◆ **Stored records**
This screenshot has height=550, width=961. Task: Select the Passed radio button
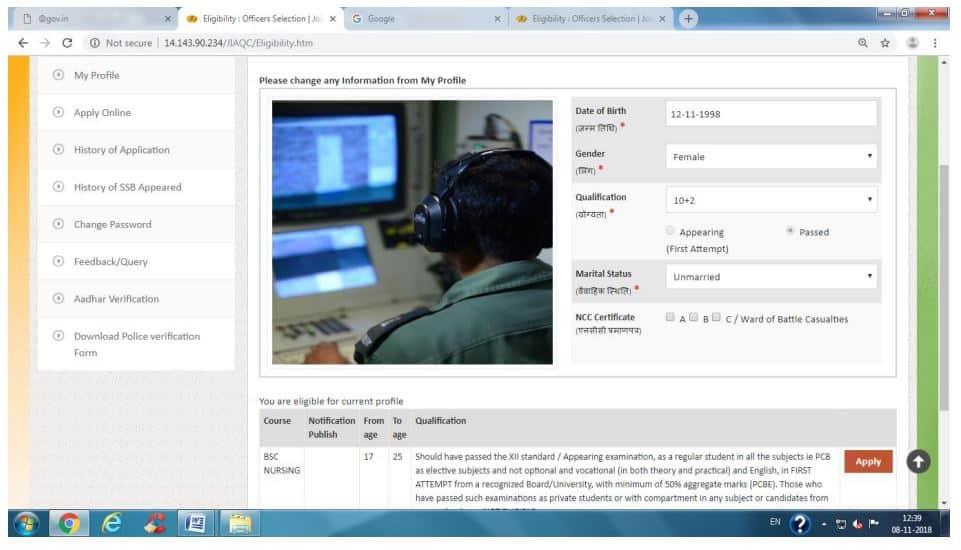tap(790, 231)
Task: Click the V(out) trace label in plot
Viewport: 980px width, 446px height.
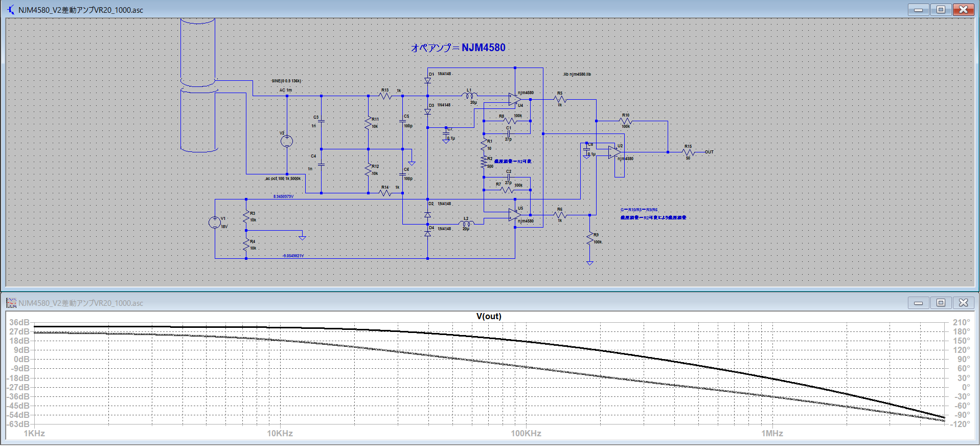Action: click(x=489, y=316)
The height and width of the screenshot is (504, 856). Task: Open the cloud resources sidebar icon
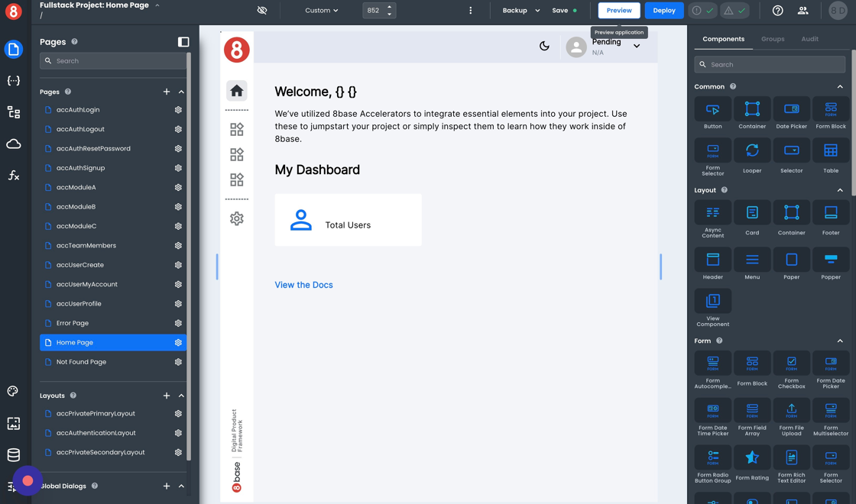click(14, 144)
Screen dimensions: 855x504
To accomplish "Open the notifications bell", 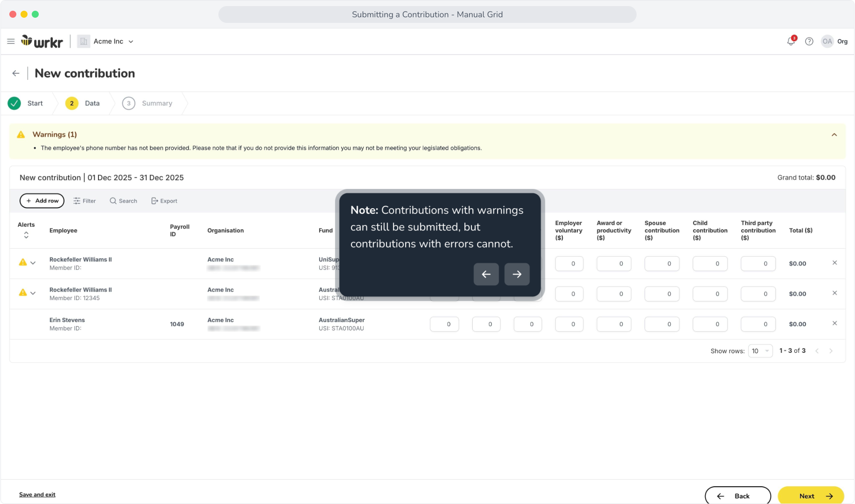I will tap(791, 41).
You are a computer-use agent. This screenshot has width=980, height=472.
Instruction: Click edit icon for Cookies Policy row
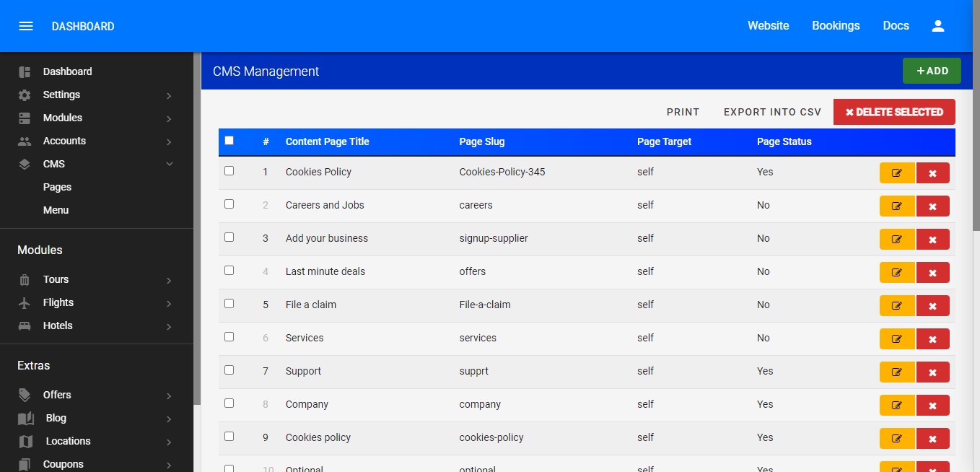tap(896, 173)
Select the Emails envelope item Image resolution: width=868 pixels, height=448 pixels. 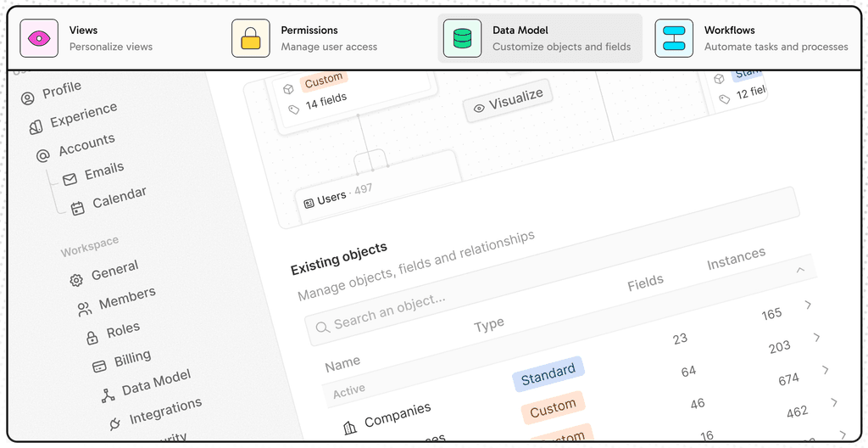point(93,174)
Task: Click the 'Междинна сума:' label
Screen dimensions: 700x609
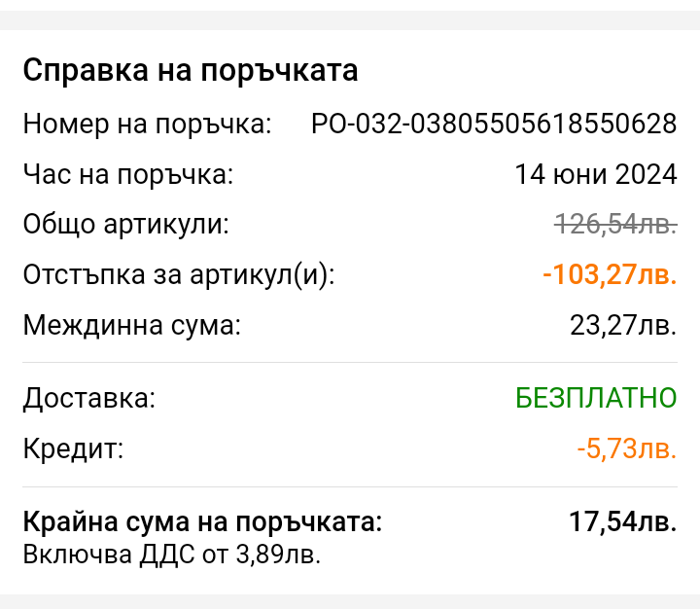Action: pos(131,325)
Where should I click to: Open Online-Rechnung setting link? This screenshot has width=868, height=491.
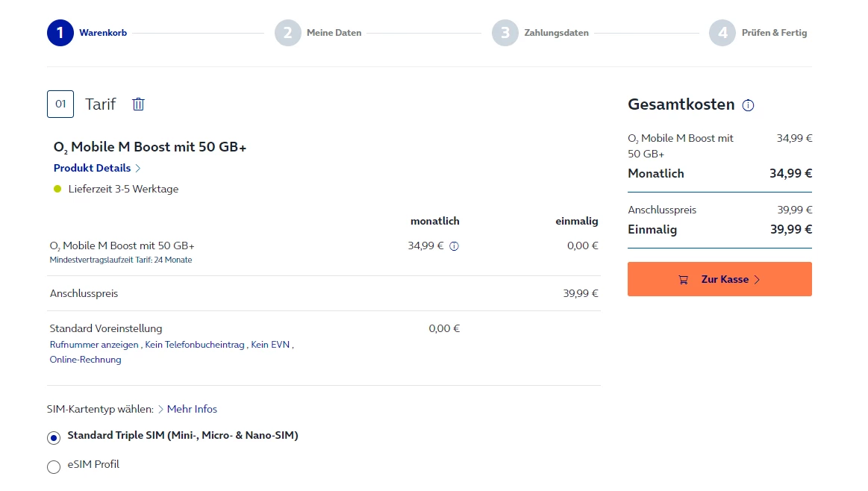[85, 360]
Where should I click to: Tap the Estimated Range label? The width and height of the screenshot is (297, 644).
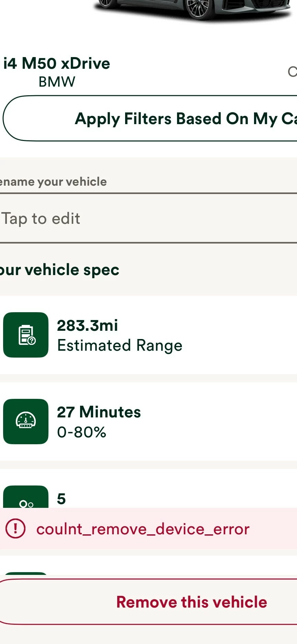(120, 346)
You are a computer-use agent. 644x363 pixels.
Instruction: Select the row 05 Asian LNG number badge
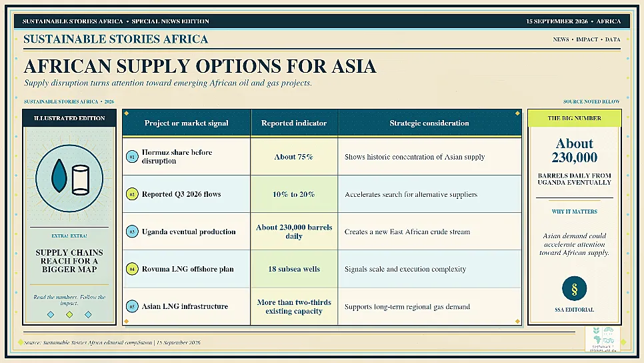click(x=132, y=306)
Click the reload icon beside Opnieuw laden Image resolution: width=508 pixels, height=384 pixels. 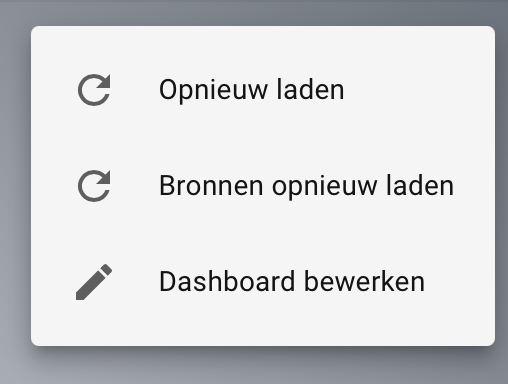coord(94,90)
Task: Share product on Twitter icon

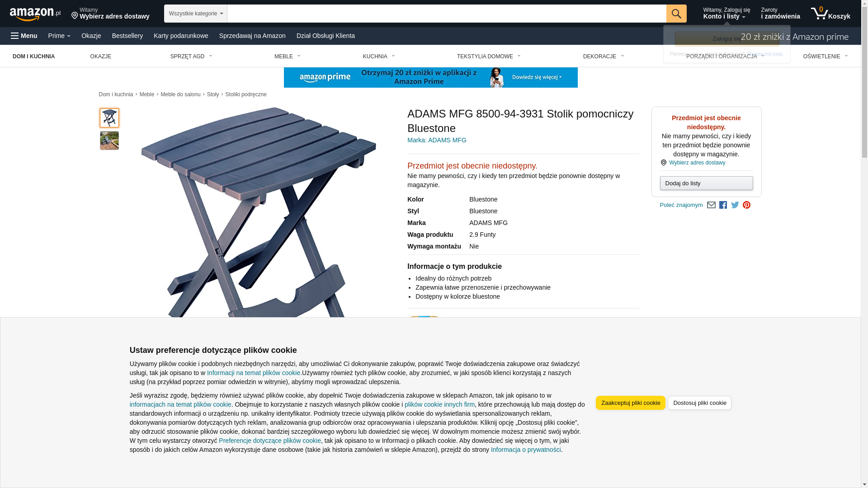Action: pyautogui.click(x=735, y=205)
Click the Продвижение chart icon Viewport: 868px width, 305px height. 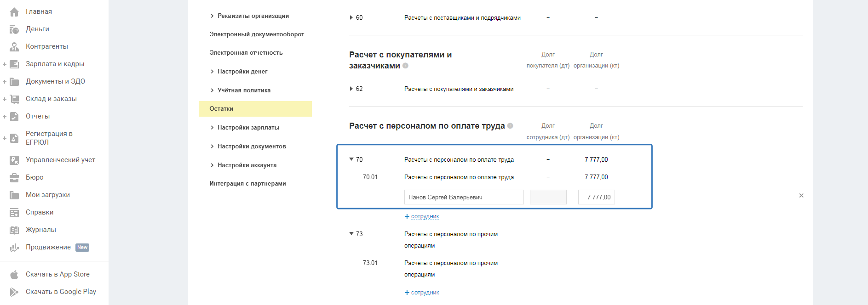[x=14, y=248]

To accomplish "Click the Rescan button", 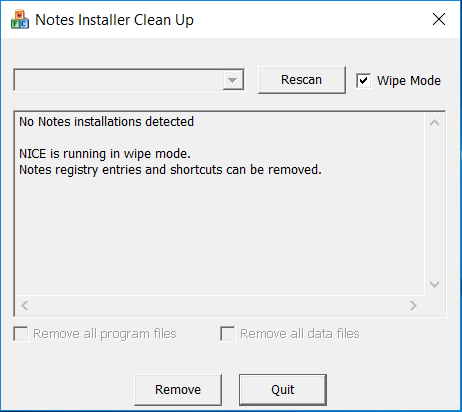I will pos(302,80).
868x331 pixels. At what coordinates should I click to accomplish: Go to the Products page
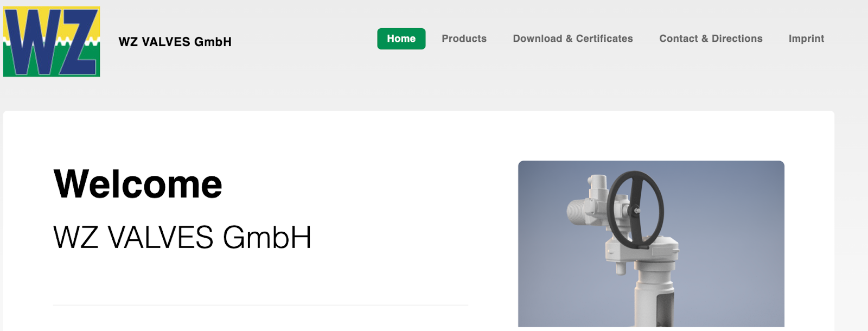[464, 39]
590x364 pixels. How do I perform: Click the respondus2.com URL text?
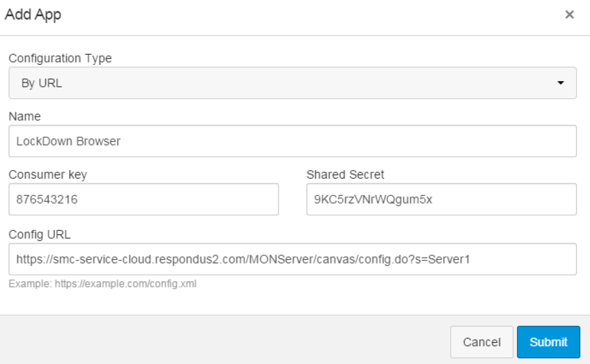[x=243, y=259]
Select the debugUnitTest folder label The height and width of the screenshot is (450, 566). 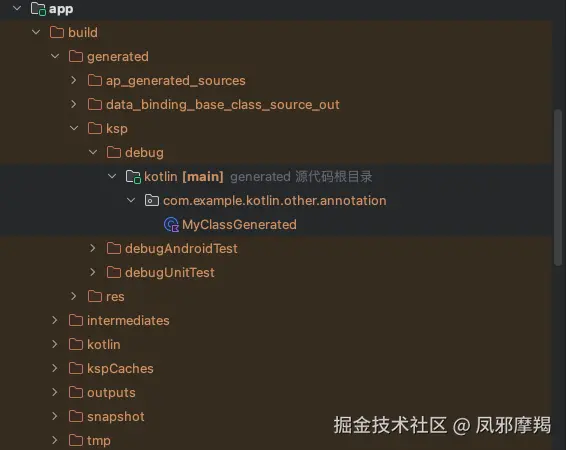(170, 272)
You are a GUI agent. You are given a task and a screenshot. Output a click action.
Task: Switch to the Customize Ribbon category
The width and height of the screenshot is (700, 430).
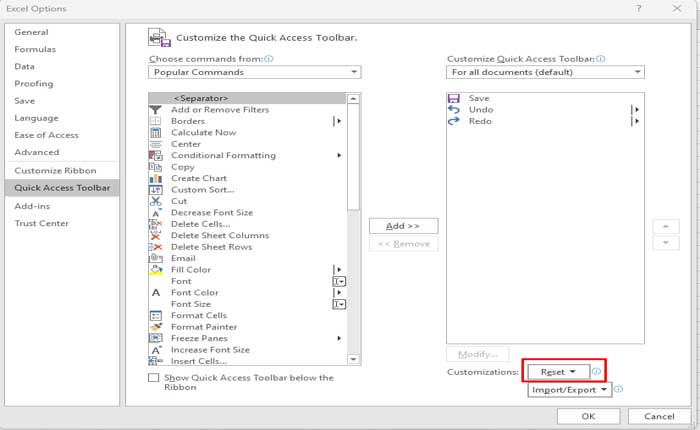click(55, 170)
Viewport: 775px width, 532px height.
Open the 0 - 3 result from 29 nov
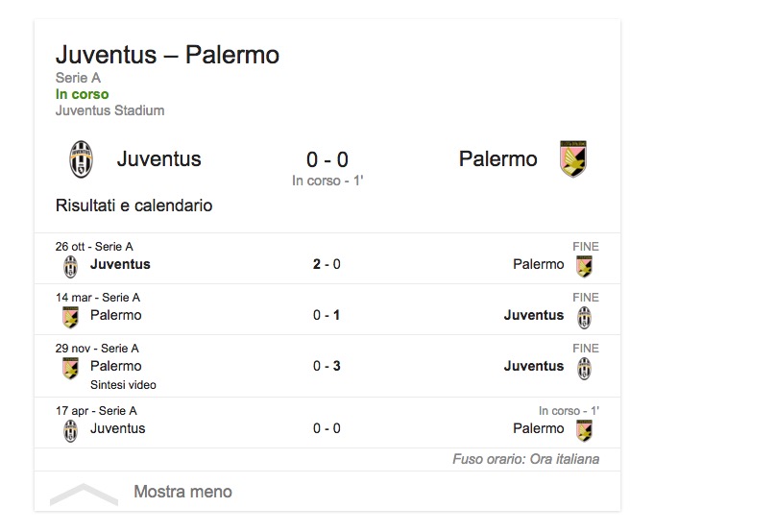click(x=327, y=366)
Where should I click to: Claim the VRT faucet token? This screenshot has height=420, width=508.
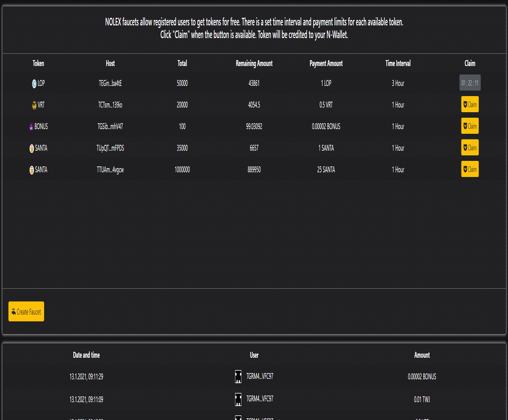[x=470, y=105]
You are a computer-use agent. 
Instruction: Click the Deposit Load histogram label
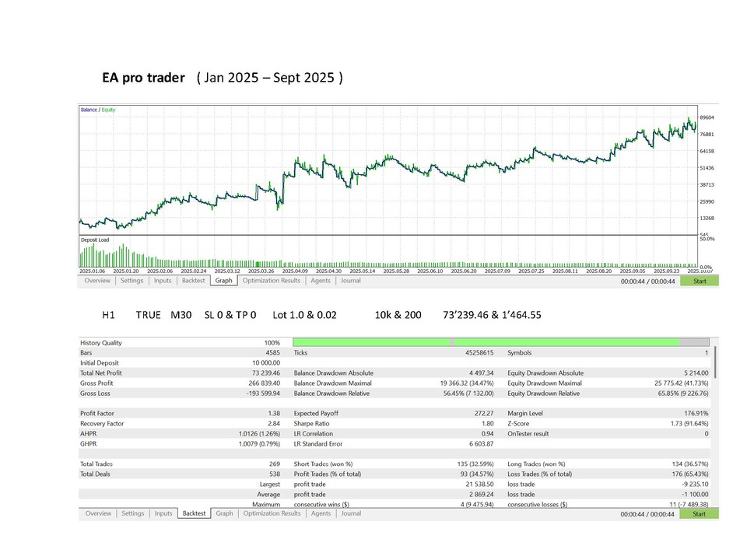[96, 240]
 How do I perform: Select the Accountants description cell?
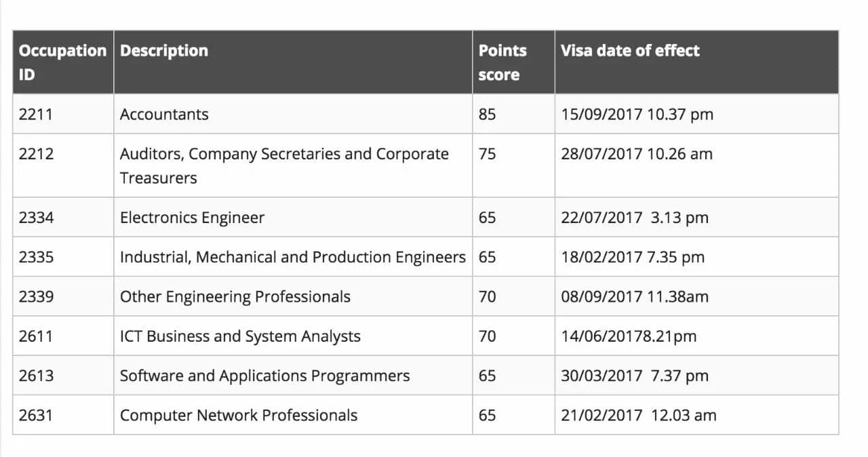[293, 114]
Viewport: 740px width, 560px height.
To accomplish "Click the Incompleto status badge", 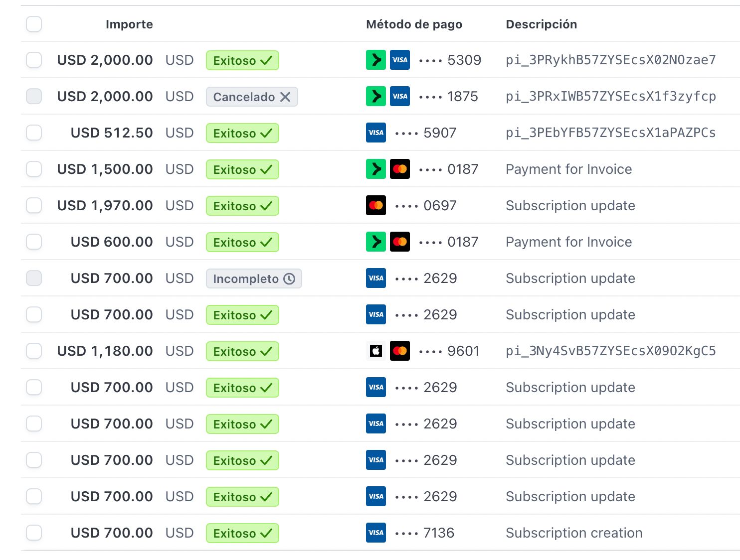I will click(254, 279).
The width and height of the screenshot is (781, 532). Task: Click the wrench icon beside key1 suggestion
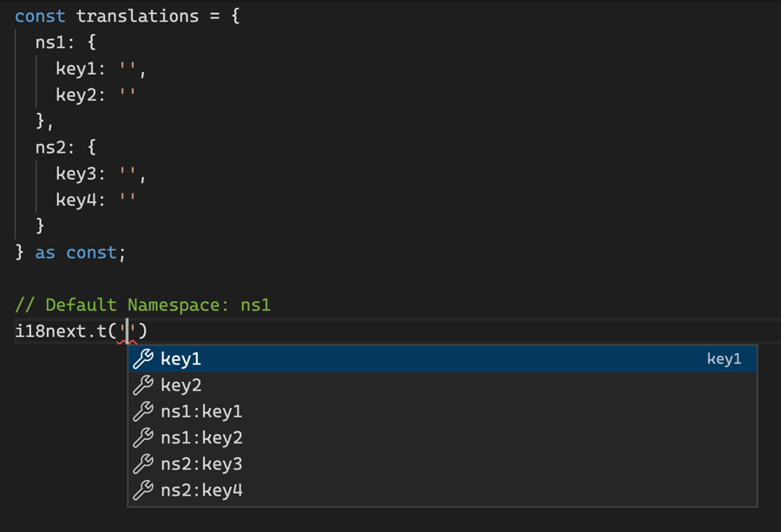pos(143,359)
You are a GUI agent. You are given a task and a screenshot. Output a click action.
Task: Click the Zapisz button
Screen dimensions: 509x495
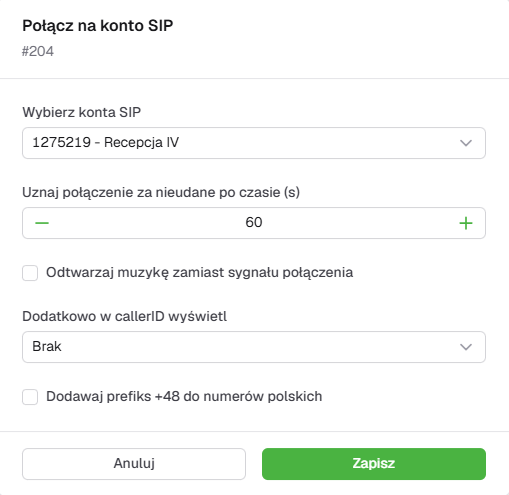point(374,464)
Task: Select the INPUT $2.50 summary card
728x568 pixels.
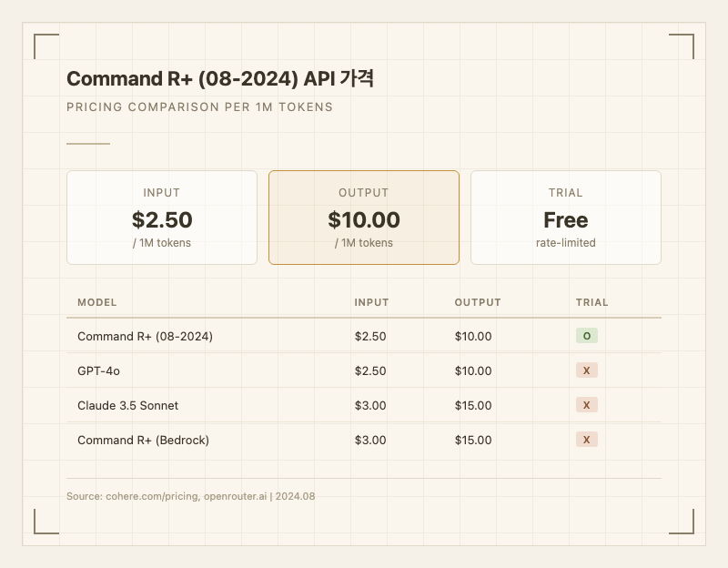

◆ **TASK TO CARRY OUT**
Using the entries above, transcribe exactly from the line that has "Where should I click to: Open" through the line that has "You are a computer-use agent. 644x363 pixels.". Pictures are dropped.

◆ **TASK RESULT**
Where should I click to: Open Online-Rechnung setting link? This screenshot has width=868, height=491.
[85, 360]
Where should I click to: Tap the Estimated Range label? The width and height of the screenshot is (297, 644).
(120, 346)
You are a computer-use agent. 644x363 pixels.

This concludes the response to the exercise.